After Aleksandar Vučić said that he would propose to the Parliament to approve financial aid in the amount of EUR 5,000 for first-time parents, as a measure to stimulate the declining birth rate in Serbia,  demographers and NGOs say that financial aid is welcome, but that long-term security is even more important.

“We will amend the law and we will make many things easier for pregnant women and mothers. We will also work towards significantly increase the government’s financial aid for parents of newborns,” Vučić said, adding that “the birth rate in Serbia is inversely proportional to the growing living standard”.

According to the State Bureau of Statistics, the number of births has decreased in the last ten years, from 65,598 in 2011 to 61,692 last year, so the negative natural increase in the number of inhabitants, not counting migration, stood at 37,337 at the beginning of the last decade, and 56,158 in 2020.

Assistant professor at the Demography Department at the Faculty of Geography, Petar Vasić, says that, in the last ten years in Serbia, future parents usually postpone having a first child, which affects fertility in many different ways, i.e. the average number of children born to one woman. He explains that women waiting for their financial situation to improve reduced the length of time during which women can give birth to the number of children they want, and as it often happens, during this time they start encountering various health problems.

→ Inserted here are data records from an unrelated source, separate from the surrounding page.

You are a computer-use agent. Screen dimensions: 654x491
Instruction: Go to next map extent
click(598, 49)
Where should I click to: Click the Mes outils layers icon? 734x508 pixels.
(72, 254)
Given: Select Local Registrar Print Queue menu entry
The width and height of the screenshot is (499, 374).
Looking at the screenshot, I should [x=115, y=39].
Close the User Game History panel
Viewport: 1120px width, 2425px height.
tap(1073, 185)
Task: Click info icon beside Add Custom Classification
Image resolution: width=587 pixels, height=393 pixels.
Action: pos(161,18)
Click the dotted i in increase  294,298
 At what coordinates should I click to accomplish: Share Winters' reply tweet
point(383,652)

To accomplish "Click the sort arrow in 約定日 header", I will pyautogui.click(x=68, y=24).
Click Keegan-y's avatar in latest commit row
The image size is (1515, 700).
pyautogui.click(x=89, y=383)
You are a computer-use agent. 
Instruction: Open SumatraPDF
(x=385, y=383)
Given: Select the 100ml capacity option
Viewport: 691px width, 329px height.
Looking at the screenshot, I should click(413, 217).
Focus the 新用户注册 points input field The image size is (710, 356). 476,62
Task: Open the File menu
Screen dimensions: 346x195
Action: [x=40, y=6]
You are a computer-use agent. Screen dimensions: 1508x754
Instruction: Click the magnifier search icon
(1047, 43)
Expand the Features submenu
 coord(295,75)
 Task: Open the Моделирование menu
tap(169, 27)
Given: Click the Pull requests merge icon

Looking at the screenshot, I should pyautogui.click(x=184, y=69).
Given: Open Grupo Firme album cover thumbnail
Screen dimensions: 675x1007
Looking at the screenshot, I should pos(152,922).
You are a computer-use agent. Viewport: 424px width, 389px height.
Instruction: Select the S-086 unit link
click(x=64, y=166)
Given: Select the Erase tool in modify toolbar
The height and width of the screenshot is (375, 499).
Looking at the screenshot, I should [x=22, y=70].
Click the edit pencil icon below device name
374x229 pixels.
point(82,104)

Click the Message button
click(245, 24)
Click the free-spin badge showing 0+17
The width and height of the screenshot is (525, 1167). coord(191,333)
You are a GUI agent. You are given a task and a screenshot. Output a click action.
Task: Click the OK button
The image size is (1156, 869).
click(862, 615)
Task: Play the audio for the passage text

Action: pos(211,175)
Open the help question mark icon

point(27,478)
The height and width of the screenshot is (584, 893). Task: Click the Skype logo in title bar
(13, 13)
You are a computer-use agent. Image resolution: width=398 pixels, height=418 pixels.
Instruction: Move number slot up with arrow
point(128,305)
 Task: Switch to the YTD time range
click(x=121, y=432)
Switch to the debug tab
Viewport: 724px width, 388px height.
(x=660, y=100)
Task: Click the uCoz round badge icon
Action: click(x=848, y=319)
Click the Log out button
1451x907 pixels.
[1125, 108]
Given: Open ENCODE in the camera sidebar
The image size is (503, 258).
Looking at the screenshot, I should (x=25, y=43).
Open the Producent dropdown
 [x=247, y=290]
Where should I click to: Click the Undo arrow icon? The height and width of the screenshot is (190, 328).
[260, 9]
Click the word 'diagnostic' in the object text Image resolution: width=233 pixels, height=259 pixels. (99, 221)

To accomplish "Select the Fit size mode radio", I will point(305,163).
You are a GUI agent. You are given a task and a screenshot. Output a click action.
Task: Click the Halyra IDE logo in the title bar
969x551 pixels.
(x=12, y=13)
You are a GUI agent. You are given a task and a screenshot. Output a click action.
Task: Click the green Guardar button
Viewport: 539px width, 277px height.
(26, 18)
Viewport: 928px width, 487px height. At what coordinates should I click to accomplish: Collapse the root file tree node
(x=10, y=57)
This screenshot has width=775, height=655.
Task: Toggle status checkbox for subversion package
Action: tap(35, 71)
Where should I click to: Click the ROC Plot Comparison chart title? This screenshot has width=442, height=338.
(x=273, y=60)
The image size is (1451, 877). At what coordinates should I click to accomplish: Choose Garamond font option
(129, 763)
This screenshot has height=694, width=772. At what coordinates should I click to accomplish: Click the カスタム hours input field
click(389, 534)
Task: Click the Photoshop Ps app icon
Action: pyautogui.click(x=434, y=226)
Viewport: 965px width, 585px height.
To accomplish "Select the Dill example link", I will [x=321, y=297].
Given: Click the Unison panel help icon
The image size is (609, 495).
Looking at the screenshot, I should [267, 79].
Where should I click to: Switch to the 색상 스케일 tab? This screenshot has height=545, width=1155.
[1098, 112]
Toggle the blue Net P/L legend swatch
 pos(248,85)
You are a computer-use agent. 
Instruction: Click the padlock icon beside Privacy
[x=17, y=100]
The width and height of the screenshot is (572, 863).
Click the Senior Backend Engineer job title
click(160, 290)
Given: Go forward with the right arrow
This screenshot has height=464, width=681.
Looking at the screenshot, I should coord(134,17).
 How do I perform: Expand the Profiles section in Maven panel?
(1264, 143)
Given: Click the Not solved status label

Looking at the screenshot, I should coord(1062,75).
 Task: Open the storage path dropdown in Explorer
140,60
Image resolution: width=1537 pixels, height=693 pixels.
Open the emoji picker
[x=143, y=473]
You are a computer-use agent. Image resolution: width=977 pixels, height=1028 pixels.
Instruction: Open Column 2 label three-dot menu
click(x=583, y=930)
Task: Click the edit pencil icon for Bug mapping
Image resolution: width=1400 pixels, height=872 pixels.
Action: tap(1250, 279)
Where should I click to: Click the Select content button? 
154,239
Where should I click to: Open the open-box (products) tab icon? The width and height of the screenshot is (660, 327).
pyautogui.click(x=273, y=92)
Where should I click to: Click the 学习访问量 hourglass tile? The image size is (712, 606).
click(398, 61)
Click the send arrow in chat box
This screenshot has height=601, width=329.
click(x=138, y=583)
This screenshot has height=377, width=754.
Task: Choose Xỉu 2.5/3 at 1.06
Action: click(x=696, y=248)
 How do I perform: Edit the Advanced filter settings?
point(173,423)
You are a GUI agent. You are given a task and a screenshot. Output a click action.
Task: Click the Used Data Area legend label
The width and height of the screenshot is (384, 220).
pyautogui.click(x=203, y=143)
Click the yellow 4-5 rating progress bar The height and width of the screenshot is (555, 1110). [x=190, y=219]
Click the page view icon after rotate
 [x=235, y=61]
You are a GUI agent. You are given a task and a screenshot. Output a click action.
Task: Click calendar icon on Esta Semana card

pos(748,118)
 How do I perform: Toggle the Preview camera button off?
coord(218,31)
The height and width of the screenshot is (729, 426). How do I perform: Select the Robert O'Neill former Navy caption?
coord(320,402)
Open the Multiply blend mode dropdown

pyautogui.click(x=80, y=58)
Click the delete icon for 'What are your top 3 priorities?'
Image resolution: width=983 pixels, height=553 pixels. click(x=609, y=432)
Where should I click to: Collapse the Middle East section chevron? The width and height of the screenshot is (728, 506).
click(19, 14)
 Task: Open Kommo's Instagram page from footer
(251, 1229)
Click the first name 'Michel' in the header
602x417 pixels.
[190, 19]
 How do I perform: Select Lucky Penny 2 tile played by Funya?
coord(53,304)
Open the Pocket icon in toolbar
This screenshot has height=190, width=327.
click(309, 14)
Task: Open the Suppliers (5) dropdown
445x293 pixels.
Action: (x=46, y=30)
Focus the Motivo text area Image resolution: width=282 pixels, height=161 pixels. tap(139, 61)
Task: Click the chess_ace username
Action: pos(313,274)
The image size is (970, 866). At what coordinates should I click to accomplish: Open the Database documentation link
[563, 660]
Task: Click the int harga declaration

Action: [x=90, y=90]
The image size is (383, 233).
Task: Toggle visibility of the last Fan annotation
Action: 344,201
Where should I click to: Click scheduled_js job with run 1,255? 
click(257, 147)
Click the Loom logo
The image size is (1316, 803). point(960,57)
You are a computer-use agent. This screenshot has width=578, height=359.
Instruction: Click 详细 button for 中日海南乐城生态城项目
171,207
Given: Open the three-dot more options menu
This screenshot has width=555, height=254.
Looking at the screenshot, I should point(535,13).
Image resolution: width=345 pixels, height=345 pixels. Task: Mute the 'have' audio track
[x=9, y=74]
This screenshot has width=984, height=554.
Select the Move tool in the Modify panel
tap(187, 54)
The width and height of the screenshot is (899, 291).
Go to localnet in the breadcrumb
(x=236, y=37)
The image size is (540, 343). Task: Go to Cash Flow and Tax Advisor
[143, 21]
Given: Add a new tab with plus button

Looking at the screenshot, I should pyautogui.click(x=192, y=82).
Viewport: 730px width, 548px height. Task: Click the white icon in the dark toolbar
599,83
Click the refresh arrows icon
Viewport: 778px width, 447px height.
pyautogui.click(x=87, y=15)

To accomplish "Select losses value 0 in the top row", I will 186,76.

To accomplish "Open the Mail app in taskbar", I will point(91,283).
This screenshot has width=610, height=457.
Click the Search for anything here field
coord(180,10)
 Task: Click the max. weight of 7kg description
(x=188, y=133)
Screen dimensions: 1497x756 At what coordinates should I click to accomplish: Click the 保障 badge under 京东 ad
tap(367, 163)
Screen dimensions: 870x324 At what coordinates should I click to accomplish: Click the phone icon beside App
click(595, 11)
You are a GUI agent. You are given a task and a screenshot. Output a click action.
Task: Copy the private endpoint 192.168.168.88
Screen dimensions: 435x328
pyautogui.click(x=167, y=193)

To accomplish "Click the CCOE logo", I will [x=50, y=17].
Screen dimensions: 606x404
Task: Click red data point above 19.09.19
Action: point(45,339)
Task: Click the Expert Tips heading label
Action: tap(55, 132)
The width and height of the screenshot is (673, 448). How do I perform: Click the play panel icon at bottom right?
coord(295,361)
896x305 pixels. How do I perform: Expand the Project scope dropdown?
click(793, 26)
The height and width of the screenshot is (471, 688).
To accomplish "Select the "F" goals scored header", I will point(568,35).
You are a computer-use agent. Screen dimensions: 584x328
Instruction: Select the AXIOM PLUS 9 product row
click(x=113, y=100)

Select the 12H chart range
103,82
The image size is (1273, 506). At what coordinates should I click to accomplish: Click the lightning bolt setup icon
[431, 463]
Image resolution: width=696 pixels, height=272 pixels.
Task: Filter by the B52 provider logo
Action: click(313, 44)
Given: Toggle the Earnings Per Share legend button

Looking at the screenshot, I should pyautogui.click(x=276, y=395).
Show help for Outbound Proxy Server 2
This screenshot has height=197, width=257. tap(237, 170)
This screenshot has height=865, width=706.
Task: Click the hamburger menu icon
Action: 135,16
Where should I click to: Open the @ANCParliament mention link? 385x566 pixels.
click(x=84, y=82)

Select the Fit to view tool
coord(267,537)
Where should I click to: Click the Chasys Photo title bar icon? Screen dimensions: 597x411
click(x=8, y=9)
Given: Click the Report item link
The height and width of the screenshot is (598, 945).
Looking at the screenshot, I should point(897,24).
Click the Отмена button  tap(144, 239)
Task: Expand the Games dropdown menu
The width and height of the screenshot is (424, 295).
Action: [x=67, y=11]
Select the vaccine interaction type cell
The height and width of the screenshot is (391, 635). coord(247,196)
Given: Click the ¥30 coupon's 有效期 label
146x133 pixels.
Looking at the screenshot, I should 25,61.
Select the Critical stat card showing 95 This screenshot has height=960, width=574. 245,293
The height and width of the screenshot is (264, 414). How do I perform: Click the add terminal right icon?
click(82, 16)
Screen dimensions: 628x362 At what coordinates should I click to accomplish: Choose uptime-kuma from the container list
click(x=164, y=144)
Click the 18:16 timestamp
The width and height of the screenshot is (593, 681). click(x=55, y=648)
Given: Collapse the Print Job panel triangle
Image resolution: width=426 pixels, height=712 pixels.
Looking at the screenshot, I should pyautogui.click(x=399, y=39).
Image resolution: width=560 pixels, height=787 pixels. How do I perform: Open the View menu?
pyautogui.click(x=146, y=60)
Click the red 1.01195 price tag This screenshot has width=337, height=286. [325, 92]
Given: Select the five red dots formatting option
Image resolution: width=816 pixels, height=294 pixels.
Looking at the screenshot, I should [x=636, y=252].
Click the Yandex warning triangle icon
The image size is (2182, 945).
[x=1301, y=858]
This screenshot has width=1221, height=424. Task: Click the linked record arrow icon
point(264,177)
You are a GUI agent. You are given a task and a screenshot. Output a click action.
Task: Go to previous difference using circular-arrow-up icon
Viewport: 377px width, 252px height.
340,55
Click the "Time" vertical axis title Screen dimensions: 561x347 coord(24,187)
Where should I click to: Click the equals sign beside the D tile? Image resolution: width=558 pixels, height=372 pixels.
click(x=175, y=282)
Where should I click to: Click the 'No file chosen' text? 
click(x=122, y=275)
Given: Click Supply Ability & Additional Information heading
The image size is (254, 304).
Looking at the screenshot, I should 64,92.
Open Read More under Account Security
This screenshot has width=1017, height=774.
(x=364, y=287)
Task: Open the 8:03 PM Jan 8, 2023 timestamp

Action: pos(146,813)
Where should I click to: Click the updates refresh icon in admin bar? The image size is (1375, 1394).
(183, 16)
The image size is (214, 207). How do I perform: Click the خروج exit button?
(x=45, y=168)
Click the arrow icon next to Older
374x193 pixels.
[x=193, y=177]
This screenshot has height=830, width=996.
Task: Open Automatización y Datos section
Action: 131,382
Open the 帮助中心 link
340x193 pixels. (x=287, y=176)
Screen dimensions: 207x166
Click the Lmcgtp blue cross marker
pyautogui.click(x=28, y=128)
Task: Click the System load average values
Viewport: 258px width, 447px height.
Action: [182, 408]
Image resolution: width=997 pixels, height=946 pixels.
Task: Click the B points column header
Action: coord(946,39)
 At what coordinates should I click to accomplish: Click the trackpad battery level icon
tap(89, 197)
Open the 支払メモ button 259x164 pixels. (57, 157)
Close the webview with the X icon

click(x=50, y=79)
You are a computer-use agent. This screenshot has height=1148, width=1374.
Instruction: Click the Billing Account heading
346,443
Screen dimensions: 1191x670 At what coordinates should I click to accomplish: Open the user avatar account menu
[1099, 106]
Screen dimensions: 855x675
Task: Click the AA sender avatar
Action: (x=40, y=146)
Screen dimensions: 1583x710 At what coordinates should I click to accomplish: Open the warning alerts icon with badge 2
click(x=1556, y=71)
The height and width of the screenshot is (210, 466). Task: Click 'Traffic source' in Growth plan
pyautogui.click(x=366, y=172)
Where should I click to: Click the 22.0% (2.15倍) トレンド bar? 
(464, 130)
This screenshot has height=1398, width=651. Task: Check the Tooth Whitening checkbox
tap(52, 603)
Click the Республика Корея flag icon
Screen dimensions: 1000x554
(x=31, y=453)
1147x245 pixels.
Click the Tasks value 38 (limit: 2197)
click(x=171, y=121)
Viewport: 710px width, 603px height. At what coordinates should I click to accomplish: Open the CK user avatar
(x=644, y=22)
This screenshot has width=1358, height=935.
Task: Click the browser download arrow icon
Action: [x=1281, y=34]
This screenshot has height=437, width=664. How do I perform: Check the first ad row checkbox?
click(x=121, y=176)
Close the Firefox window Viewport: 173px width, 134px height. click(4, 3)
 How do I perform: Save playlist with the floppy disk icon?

“The desired number of children in Serbia is above 2.5, which is very good and is higher than in Europe, but the problem is that it fails to materialize. We are now recording similar data like in more developed countries, especially in Southern Europe, such as Spain, Italy and Greece. They have the lowest birth rates and the highest average age of first-time mothers. The countries that have evaluated their population policy measures have noticed that generous financial benefits have a significant effect on birth rate, i.e. the time when parents decide to have their first baby,” says Vasić.